Le cadre de carbone des vélos entraîne des douleurs dans les membres supérieurs dus aux vibrations de la route. Suite à des multiples recherches, il découvre une matière naturelle, le bambou, qui a les mêmes caractéristiques que le carbone mais offre un rendu plus confortable. « Je voulais fabriquer mon propre vélo. J’ai utilisé une matière végétale comme le bambou, car il absorbe les vibrations, ce qui donne un effet confortable. Dans le même temps, au niveau de la rigidité, du rendement du vélo, c’est l’équivalent au carbone », explique Félix Hebert.

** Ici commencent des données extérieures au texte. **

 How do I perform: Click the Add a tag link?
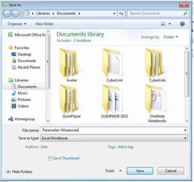pyautogui.click(x=125, y=147)
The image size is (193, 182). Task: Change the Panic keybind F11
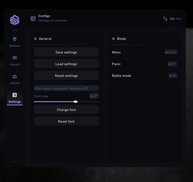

Une cinquantaine d’heures sont nécessaires pour réaliser un vélo personnalisé. Aujourd'hui, quatre modèles sont proposés : route, piste, randonnée ou ville. « Les vélos en bambou peuvent concurrencer le carbone, c’est ce que nous voulons montrer. Grâce à sa rigidité, ce bois est confortable, il absorbe très bien les vibrations » souligne Félix Hébert.

Les vélos sont adaptés à la morphologie et au gabarit des clients : « Je réalise des vélos qui ressemblent à mes clients, quelque chose d’unique et d’atypique » et son vendu à un prix qui varient entre 2 900 et 3 800 euros.

L’entreprise souhaite maintenant passer à la fabrication de vélos en bambou électriques.